The WAGR D class was a class of 4-6-4T tank locomotive operated by the Western Australian Government Railways (WAGR) between 1912 and 1964.

==History==
In 1911 the WAGR placed an order with the North British Locomotive Company for twenty 4-6-4T locomotives to haul suburban passenger services in Perth. All entered service between June and September 1912. Commencing in 1932, all bar D386 were rebuilt as the Ds class with superheated boilers. In 1935 D377 was fitted with larger side tanks, increasing its water capacity by 210 impgal; these were removed in May 1959. With the arrival of the ADH class diesel multiple units in 1953, withdrawals commenced with the last withdrawn in November 1965.

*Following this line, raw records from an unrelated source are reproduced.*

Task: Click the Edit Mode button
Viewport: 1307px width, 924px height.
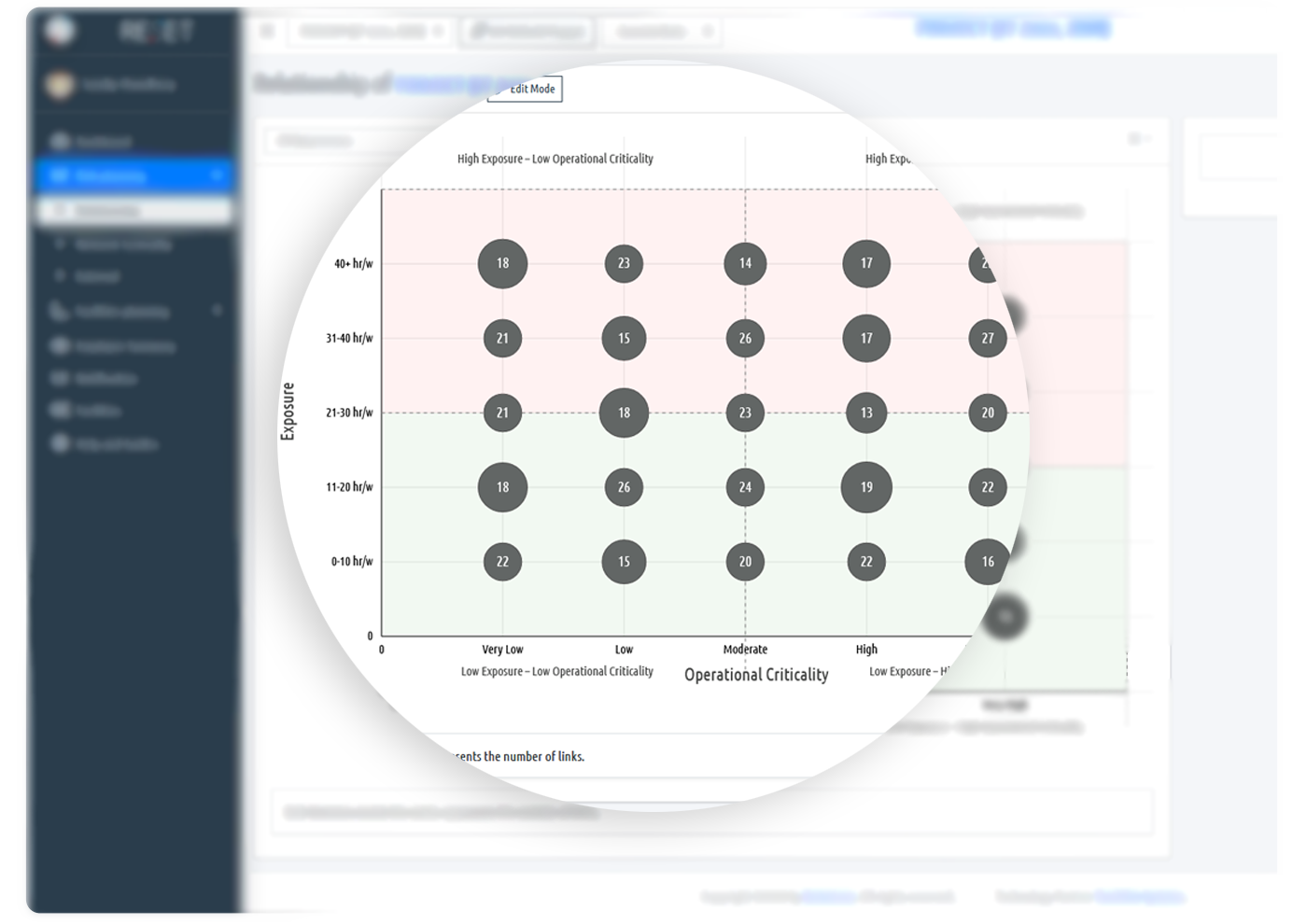Action: tap(525, 89)
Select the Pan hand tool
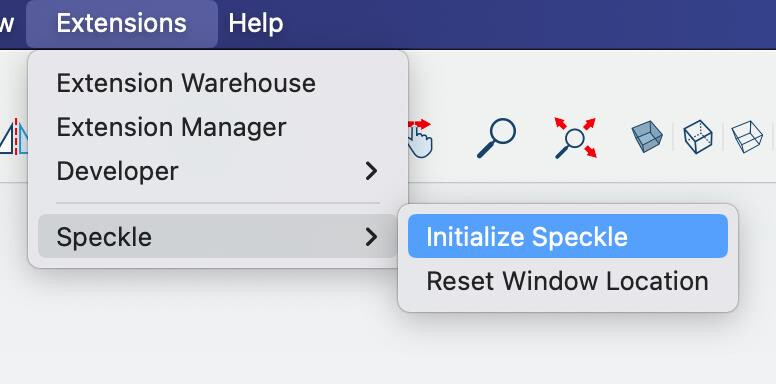The height and width of the screenshot is (384, 776). click(420, 139)
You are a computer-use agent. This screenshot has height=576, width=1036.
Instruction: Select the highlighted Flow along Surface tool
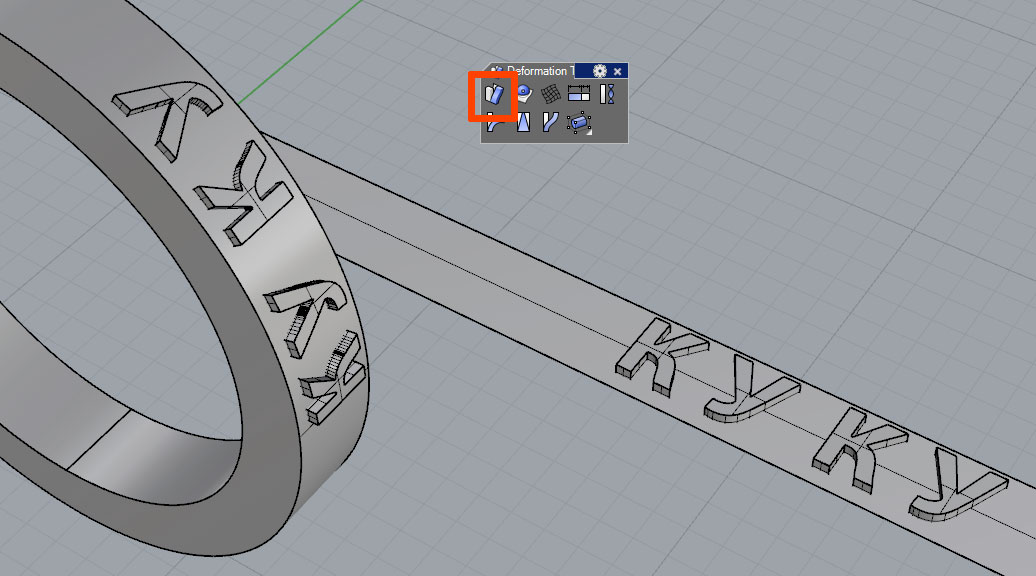pos(495,95)
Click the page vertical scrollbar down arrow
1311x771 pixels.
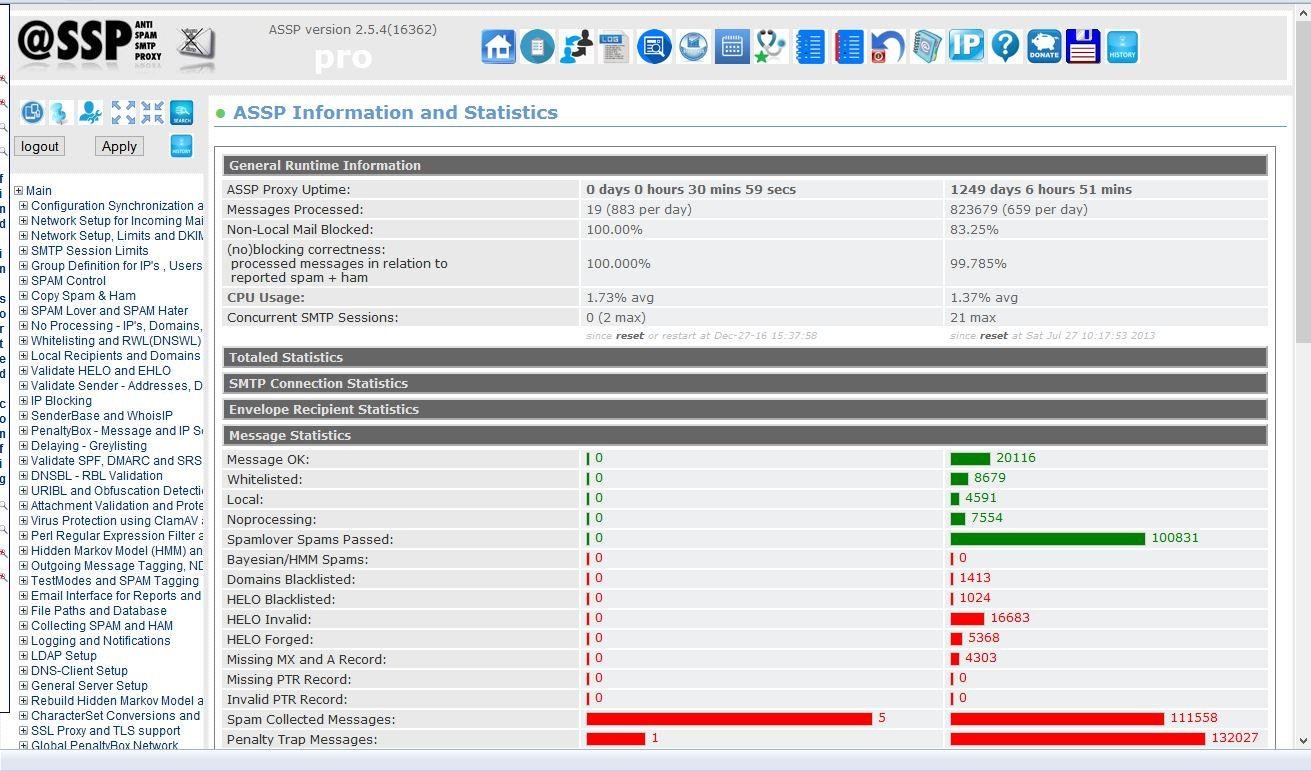[1302, 741]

The D class was also the basis for the later Dm and Dd classes of tank engine, which continued this role until the end of steam.

==Class list==
The numbers and periods in service of each member of the D class were as follows:

| Builder's number | Road number | In service | Superheated | Withdrawn | Notes |
|---|---|---|---|---|---|
| 19709 | 368 | 6 July 1912 | 1 April 1933 | 5 March 1964 |  |
| 19710 | 369 | 13 July 1912 | 3 July 1935 | 7 October 1963 |  |
| 19711 | 370 | 6 July 1912 | 21 December 1933 | 14 February 1952 |  |
| 19712 | 371 | 6 July 1912 | 15 May 1933 | 18 November 1965 | Stowed 31 July 1964 |
| 19713 | 372 | 6 July 1912 | 23 September 1947 | 22 July 1963 |  |
| 19714 | 373 | 29 June 1912 | 15 November 1939 | 5 March 1964 |  |
| 19715 | 374 | 29 June 1912 | 30 May 1934 | 23 April 1963 |  |
| 19716 | 375 | 13 July 1912 | 9 April 1932 | 19 October 1964 | Stowed 1 April 1964 |
| 19717 | 376 | 29 June 1912 | 27 April 1934 | 12 November 1963 | Stowed 2 September 1963 |
| 19718 | 377 | 20 July 1912 | 5 September 1935 | 15 May 1962 | Tanks extended 5 September 1935 to May 1959 |
| 19719 | 378 | 13 July 1912 | 21 April 1944 | 12 December 1963 |  |
| 19720 | 379 | 21 September 1912 | 6 November 1933 | 31 October 1961 |  |
| 19721 | 380 | 14 September 1912 | 25 July 1947 | 17 March 1954 |  |
| 19722 | 381 | 28 September 1912 | 19 March 1932 | 16 March 1964 |  |
| 19723 | 382 | 21 September 1912 | 27 September 1935 | 1 March 1962 |  |
| 19724 | 383 | 21 September 1912 | 18 April 1931 | 16 September 1953 |  |
| 19725 | 384 | 28 September 1912 | 29 March 1934 | 16 August 1962 |  |
| 19726 | 385 | 28 September 1912 | 16 May 1932 | 16 August 1954 |  |
| 19727 | 386 | 21 September 1912 |  | 15 May 1950 | Not superheated |
| 19728 | 387 | 14 September 1912 | 14 December 1946 | 19 June 1953 |  |

==Namesakes==
The D class designation was previously used for the D class locomotive that was withdrawn in 1903. It was reused in the 1970s when the D class diesel locomotives entered service.